Single Job Monitoring:
Monitor a single job and it's results - allows you configure the Job-Name with a PRTG filter value in the SQL sensor.
The results will include various values - most notable are:
- FinalJobStatus (as text)
- TotalDataSizeBytes
- TotalNumberOfDirectories
- TotalNumberOfFiles
- TotalRateMBMin
In order to implement this sensor, add a SQLv2 Sensor and configure like this:
- Database: BEDB
- Instance Name: BKUPEXEC (in most cases)
- Use input parameter: specify the exact job name
- DBNull = Error
Channels:
Most channels are rather simple to configure, they are counters, SpeedDisk or BytesDisk - as PRTG has those channel types integrated already.
The special channel is FINALJOBSTATUS - in order to have this working you will need the "backupexec.jobstatus.ovl" file in your %programfilesx86%\PRTG...\Lookups directory - see below for the file.

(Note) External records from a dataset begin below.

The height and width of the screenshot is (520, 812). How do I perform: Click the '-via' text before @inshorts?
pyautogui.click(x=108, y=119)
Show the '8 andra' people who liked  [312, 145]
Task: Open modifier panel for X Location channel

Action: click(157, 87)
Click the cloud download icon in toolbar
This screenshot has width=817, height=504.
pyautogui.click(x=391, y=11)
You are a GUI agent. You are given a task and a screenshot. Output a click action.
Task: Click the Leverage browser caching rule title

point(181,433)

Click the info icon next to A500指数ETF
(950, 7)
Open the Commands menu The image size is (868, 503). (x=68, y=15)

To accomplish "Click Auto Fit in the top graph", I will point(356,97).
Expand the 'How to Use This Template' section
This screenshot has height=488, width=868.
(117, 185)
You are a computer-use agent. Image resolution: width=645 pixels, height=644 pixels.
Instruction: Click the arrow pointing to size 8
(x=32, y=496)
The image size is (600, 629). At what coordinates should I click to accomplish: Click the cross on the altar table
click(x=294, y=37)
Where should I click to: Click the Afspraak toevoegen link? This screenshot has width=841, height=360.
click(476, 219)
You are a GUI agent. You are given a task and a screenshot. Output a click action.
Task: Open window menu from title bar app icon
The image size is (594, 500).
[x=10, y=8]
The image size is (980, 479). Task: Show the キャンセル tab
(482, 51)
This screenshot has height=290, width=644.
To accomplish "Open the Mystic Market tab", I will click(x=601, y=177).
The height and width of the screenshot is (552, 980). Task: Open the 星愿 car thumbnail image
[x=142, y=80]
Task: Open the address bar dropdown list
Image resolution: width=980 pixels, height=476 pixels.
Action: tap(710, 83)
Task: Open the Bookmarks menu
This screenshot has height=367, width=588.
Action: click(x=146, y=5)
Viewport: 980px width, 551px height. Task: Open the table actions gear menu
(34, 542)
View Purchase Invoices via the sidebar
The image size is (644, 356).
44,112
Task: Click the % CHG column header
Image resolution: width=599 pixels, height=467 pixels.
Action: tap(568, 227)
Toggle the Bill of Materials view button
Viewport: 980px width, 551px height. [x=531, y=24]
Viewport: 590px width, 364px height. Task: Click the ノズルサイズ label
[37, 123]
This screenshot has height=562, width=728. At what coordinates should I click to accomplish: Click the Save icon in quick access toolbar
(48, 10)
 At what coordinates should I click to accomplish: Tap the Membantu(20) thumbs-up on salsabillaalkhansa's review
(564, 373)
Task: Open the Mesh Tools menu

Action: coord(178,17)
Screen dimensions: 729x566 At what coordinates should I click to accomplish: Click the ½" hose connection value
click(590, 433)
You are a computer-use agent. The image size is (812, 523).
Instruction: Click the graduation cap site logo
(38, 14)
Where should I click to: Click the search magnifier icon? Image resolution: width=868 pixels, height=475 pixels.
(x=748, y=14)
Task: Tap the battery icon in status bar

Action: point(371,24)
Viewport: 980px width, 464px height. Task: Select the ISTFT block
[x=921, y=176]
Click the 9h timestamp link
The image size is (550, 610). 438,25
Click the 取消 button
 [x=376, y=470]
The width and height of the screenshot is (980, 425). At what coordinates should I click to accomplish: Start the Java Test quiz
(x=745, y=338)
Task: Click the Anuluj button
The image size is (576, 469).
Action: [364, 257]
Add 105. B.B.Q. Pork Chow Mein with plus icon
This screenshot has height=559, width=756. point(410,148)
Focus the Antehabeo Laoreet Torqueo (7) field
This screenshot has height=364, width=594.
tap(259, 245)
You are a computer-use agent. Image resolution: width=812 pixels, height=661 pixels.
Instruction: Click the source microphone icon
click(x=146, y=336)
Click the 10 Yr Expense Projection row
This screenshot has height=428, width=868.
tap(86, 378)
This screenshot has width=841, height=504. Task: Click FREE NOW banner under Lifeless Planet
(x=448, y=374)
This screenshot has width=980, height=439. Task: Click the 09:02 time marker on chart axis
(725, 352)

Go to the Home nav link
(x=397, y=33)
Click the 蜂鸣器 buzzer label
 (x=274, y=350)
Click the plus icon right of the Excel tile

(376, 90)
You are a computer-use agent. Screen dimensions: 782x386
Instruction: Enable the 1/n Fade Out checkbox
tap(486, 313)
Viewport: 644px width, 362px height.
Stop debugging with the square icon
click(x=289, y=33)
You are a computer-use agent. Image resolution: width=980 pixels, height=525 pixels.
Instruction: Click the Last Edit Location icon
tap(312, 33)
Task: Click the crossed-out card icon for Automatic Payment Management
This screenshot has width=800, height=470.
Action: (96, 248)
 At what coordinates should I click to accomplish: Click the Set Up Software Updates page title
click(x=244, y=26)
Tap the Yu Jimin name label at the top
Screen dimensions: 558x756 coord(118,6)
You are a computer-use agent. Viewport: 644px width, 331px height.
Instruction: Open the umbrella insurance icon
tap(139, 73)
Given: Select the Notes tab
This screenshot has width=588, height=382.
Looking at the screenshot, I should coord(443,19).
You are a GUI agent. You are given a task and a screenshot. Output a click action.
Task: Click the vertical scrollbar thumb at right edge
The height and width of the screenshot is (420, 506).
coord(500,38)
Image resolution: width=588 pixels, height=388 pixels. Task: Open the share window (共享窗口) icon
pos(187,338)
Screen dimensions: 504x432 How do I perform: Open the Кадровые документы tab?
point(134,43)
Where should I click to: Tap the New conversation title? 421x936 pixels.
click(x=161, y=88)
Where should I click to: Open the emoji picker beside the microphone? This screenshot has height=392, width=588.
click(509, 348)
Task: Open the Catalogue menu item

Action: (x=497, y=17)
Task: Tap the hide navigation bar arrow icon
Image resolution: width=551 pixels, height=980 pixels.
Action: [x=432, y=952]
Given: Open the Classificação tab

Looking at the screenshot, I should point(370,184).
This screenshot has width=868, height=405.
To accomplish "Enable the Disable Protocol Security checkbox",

SQL Script for single job monitoring:
SELECT TOP 1
J.JobName,
H.TotalDataSizeBytes, H.TotalRateMBMin, H.TotalNumberOfFiles, H.TotalNumberOfDirectories,
H.FinalJobStatus,
H.ActualStartTime, H.EndTime, H.ElapsedTimeSeconds
FROM Jobs J
LEFT JOIN TaskDefinition T ON T.JobDefinitionID = J.JobDefinitionID
LEFT JOIN Schedule S ON S.ScheduleId = T.ScheduleID
LEFT JOIN JobHistorySummary H ON H.JobID = J.JobID
WHERE S.SystemId IS NOT NULL
AND H.ActualStartTime > GETDATE()-8 --adjust this value if needed, 8 helps for the last 8 days.. weekly backups (full backups)
AND J.JobName LIKE @prtg
ORDER BY H.ActualStartTime DESC
The backupexec.jobstatus.ovl file:
<?xml version="1.0" encoding="UTF-8"?>
<ValueLookup id="backupexec.jobstatus" desiredValue="1" undefinedState="error" xmlns:xsi="http://www.w3.org/2001/XMLSchema-instance" xsi:noNamespaceSchemaLocation="PaeValueLookup.xsd">
<Lookups>
<SingleInt state="warning" value="1">
Job Cancelled
</SingleInt>
<SingleInt state="Ok" value="2">
Job Completed
</SingleInt>
<SingleInt state="warning" value="3">
Job Exception
</SingleInt>
<SingleInt state="warning" value="4">
Job Dispatched
</SingleInt>
<SingleInt state="warning" value="5">
Job On Hold
</SingleInt>
<SingleInt state="error" value="6">
Job Error
</SingleInt>
<SingleInt state="error" value="7">
Job Invalid Schedule
</SingleInt>
<SingleInt state="error" value="8">
Job Invalid Time Window
</SingleInt>
<SingleInt state="error" value="9">
unknown status code (9)
</SingleInt>
<SingleInt state="error" value="10">
Job Missed
</SingleInt>
<SingleInt state="warning" value="11">
Job Paused
</SingleInt>
<SingleInt state="warning" value="12">
Job Pending
</SingleInt>
<SingleInt state="warning" value="13">
Job Recovered
</SingleInt>
<SingleInt state="error" value="14">
Job Resource Disabled
</SingleInt>
<SingleInt state="warning" value="15">
Job Resumed
</SingleInt>
<SingleInt state="Ok" value="16">
Job Running
</SingleInt>
<SingleInt state="Ok" value="17">
Job Ready
</SingleInt>
<SingleInt state="Ok" value="18">
Job Scheduled
</SingleInt>
<SingleInt state="Ok" value="19">
Job Success
</SingleInt>
<SingleInt state="warning" value="20">
Job Superceded
</SingleInt>
<SingleInt state="error" value="21">
Job Abort (Time)
</SingleInt>
<SingleInt state="warning" value="22">
Job To Be Scheduled
</SingleInt>
<SingleInt state="warning" value="23">
Job Linked to Another Job
</SingleInt>
<SingleInt state="error" value="24">
unknown status value (24)
</SingleInt>
<SingleInt state="error" value="25">
Job Blocked by Template Rule
</SingleInt>
</Lookups>
</ValueLookup>
Another SQL script we use is the one below - this actually approaches the whole monitoring more in an overview - it still depends on the JobHistory table, meaning, the job must have been running.. in theory you could work around this and actually get information on the scheduler etc.. the script below is a pure example.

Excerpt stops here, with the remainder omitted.